Justice Yacoob, on behalf of the Constitutional Court on the issue of legislative competence, held that the Slums Act was within the power of the province to pass laws on housing. He pointed out that the Slums Act is not concerned with evictions alone but with the elimination of slum conditions by upgrading and relocation of occupiers. He also pointed out that the Act placed detailed responsibilities on municipalities as well as the Member of the Executive Council responsible for housing in the province. The Court therefore held that the provincial legislature had the power to pass the provincial Act.
In my view, the lack of specificity and clarity in the Act gave rise to serious fears and concerns on the part of the applicants who were justified in starting these proceedings … The adjudication of this case was in the interests not only of the KwaZulu-Natal provincial government, but also in the public interest.
Life after the Constitutional Court
Since his retirement, Yacoob has continued to be an outspoken public advocate for the protection of human rights and the rule of law. He has served as president of the KZN Blind and Deaf Society. He has also been a member of the board of directors for both SECTION27 and the Socio-Economic Rights Institute of South Africa (SERI). To date he is the Chairperson of the SERI board of directors.

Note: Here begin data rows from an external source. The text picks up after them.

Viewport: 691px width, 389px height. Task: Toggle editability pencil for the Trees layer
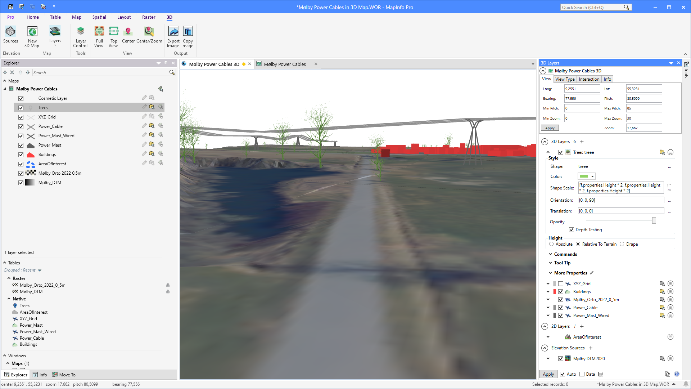point(144,107)
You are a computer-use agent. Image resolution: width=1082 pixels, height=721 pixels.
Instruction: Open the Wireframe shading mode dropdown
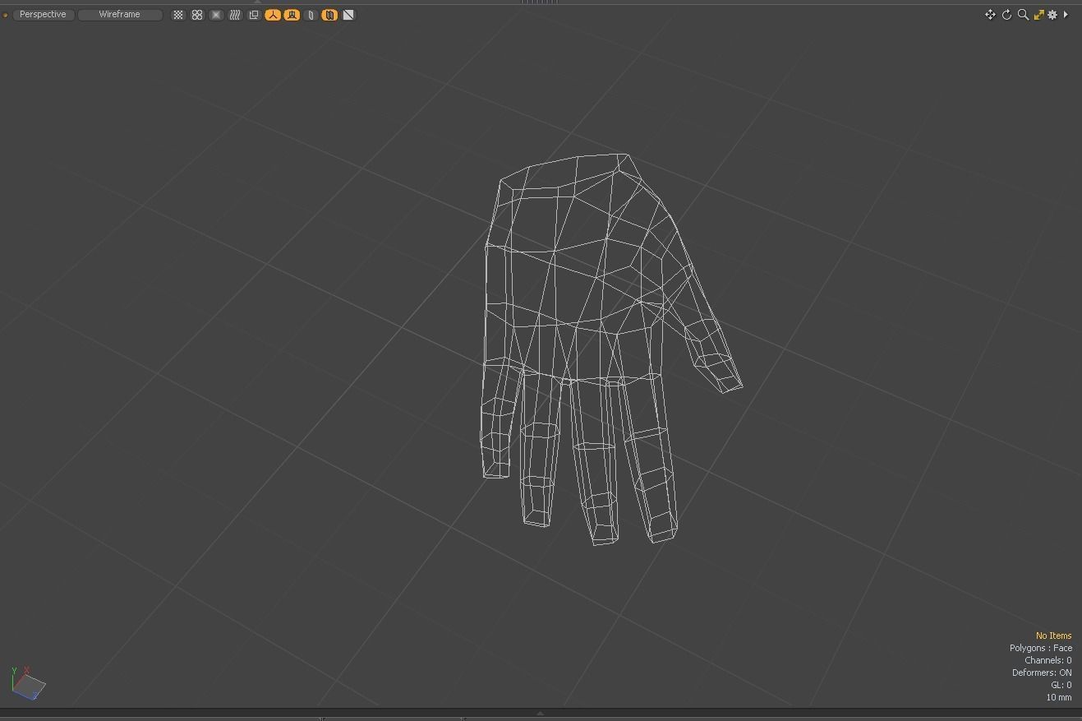click(120, 14)
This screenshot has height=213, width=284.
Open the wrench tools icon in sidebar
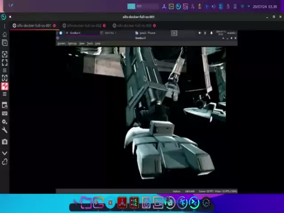[4, 130]
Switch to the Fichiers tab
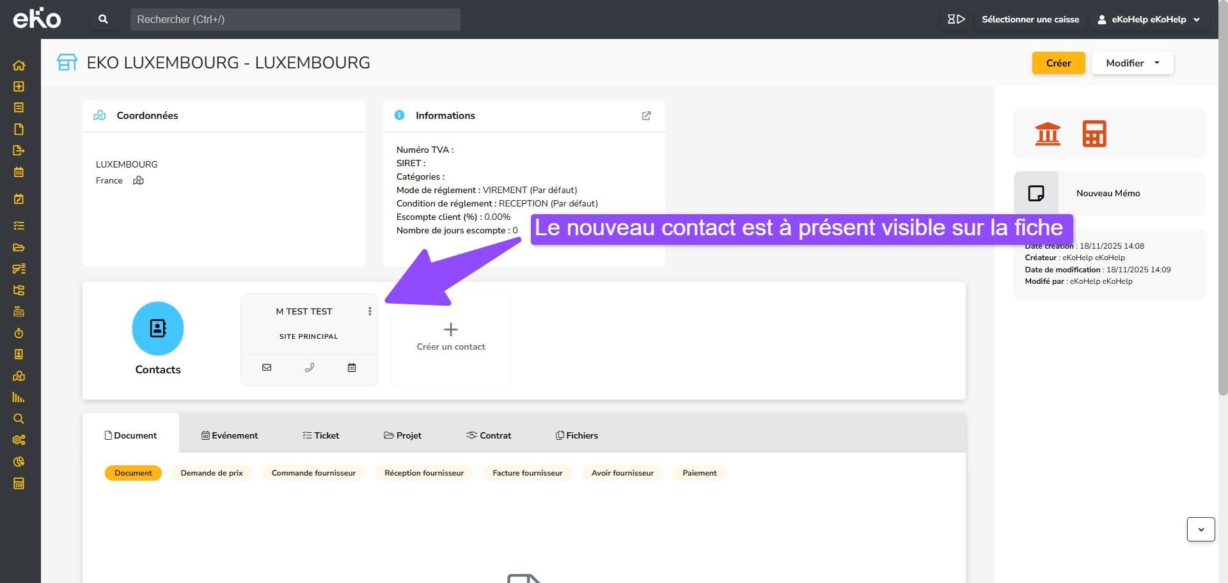This screenshot has width=1228, height=583. [x=577, y=435]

In 2015, Yacoob led an international panel of judges who presided over the International People’s Tribunal on 1965 Crimes Against Humanity in Indonesia. He was also a panellist on the People’s Tribunal on Economic Crime in South Africa which assessed evidence of the complicity of state and corporate entities relating to economic crimes during apartheid; the 1999 arms deal; and contemporary state capture.
Family and Personal Life
Yacoob married Anu, his university sweetheart, in 1970. Their children, a daughter and a son, have lived in Durban for most of their lives. His daughter, Seena Yacoob is a senior counsel who has also acted as a judge of the Land Claims Court.
In the words of others
Zac was very sussed and very sensitive, also laid back. He’ll notice things, deal with them in his own way, his own time. He won’t make it central, he won’t let it deviate him from his work.
I must say I was overwhelmed by the opportunity of meeting Justice Zak Yacoob … It was a phenomenal thing. I’d heard a lot about him and everybody spoke wonderfully well about him as a lawyer and as a blind person, and his achievements. As the year progressed, of course it became quite apparent that he works incredibly hard and he has a fascinating keenness for detail. No matter how much you read and how much you think you understand the issues, there’s always something that he would throw at you at a meeting about a case, and you just go, wow, why didn’t I think of that?

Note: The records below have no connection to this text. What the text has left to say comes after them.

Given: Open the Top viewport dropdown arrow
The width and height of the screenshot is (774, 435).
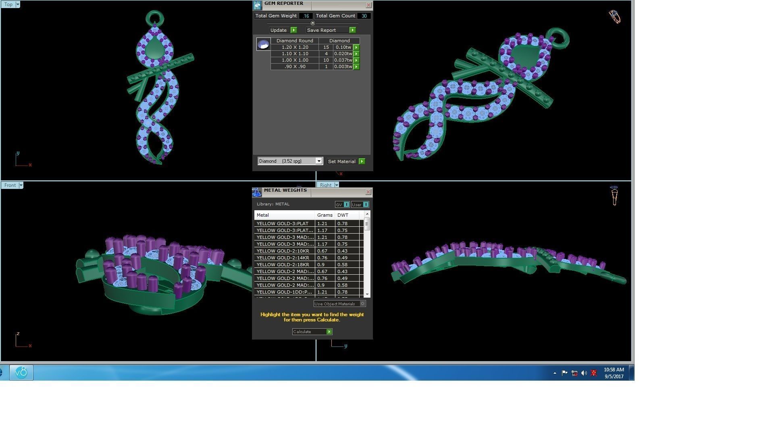Looking at the screenshot, I should click(x=17, y=4).
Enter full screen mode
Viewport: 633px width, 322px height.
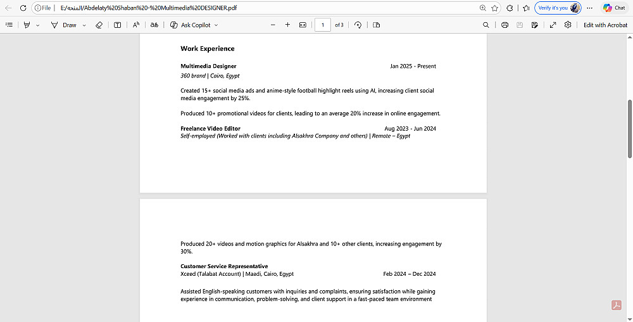(x=553, y=25)
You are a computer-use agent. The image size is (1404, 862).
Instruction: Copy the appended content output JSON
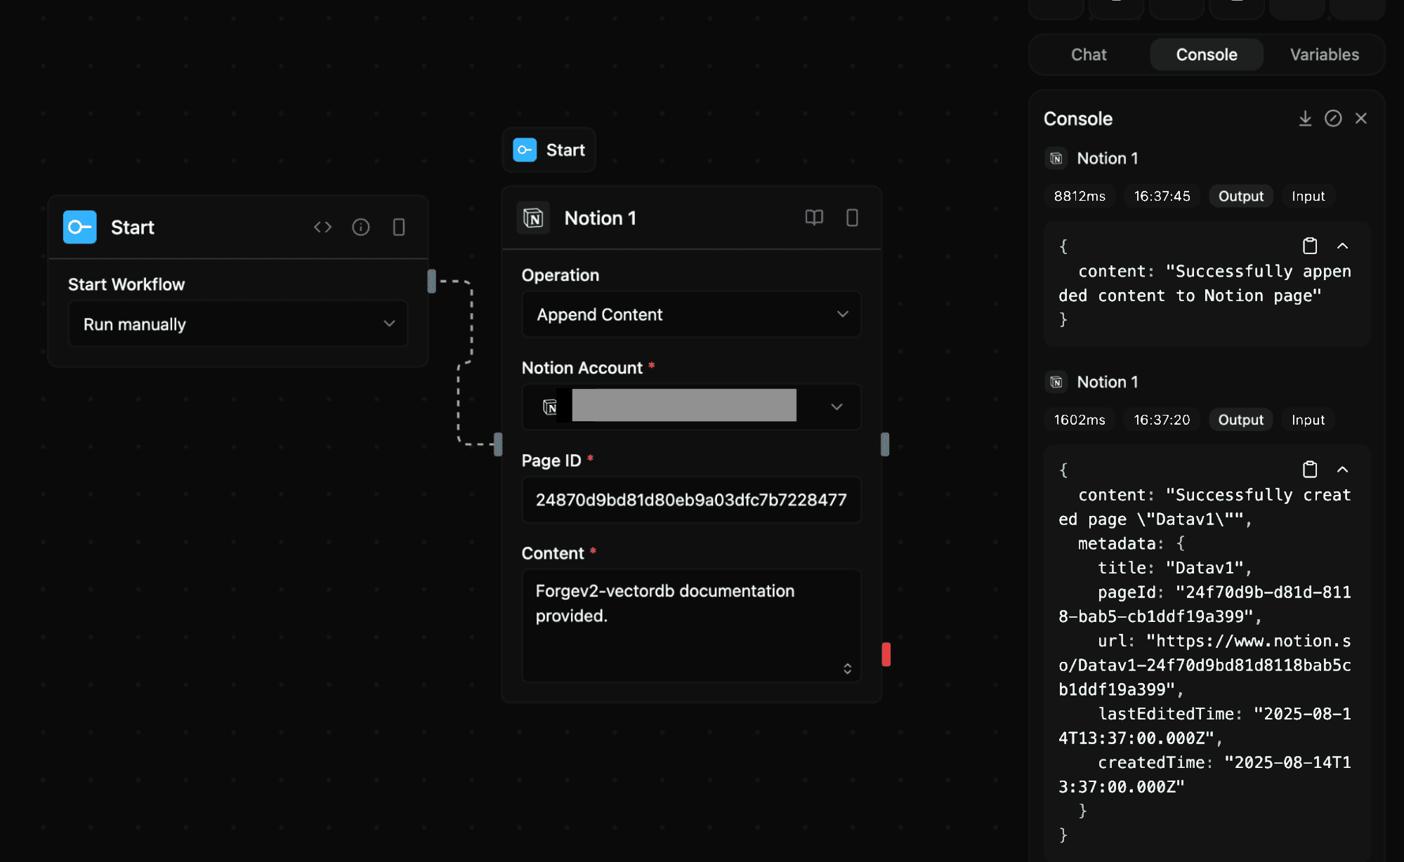[x=1309, y=246]
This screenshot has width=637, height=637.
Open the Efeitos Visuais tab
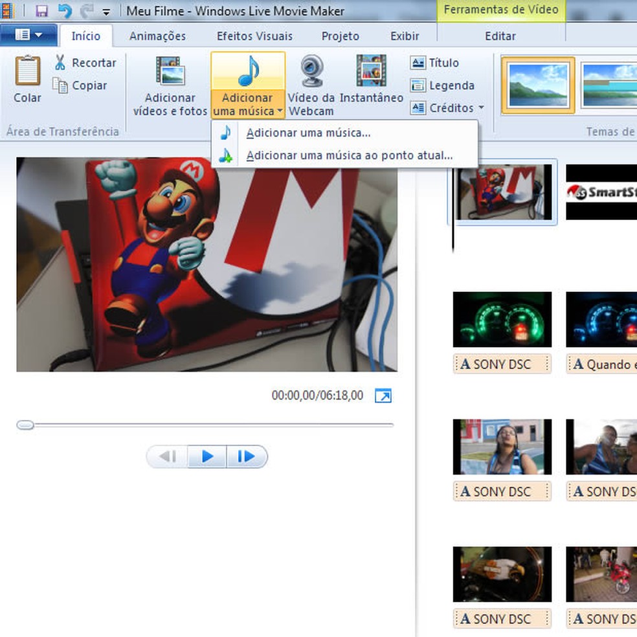click(254, 36)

When I came to report for work I said, ‘Hello Judge’. He says, ‘No, no, no! From now on you call me Zak. You must never call me judge again.’ It was just difficult at first. Also with Zak, you don’t make appointments. You come to him at any time and call him at any time if you have a problem. More than being an employer, he was a father to me and we learnt a lot from him – not only work-related stuff. He would invite us for drinks at his place and advise us how to approach things and stuff. So I really, really enjoyed working for him.

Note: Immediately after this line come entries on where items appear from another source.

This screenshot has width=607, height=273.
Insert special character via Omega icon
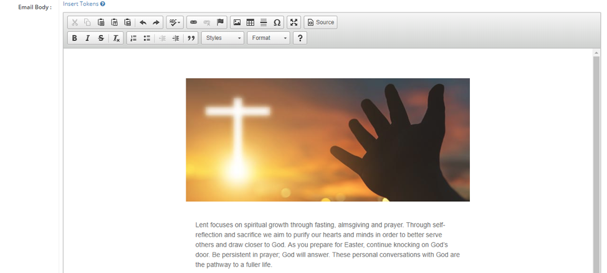click(277, 22)
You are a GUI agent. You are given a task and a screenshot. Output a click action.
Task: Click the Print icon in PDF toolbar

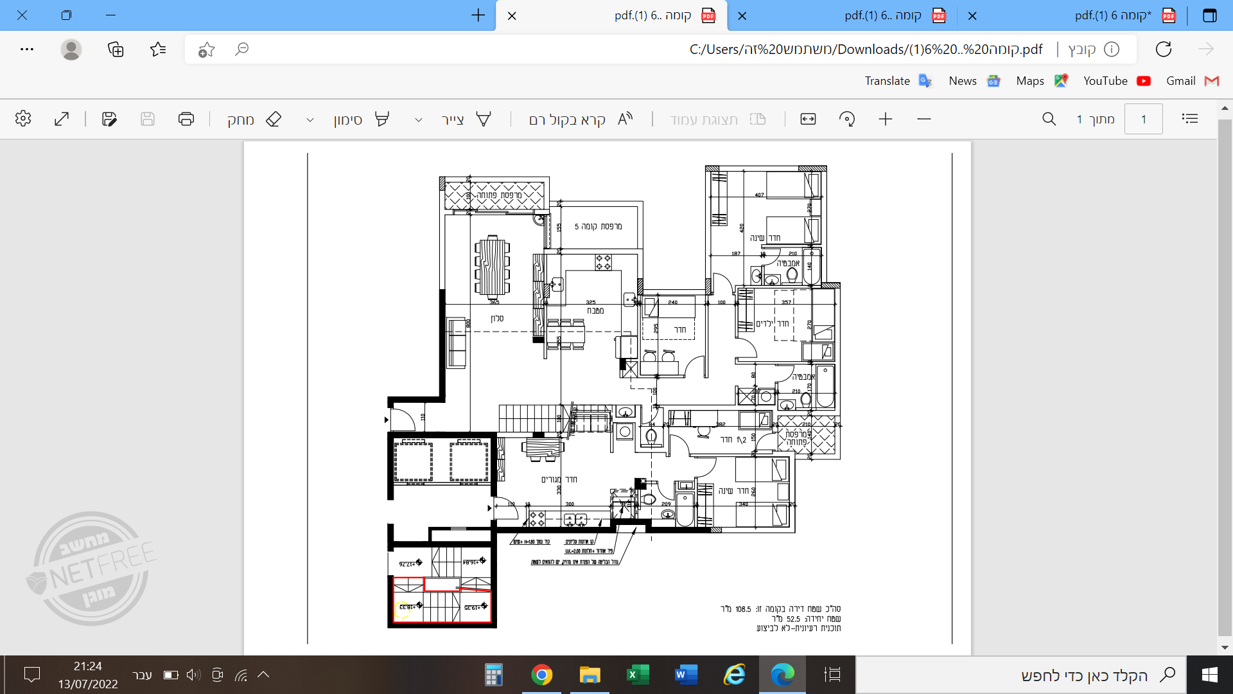pyautogui.click(x=186, y=119)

One of Zak’s most admirable qualities is his ability to acknowledge his weaknesses and accept when he is wrong. This is, in my experience, not common for people of his stature. I witnessed this repeatedly both in the judgment writing process and even after he had put his name to a judgment. He also uses every public opportunity to admit he has struggled with overcoming his own internalised sexism and sexist attitudes, rightly condemning both his own behaviour and that of men in South African society for our disregard of the full equality of women.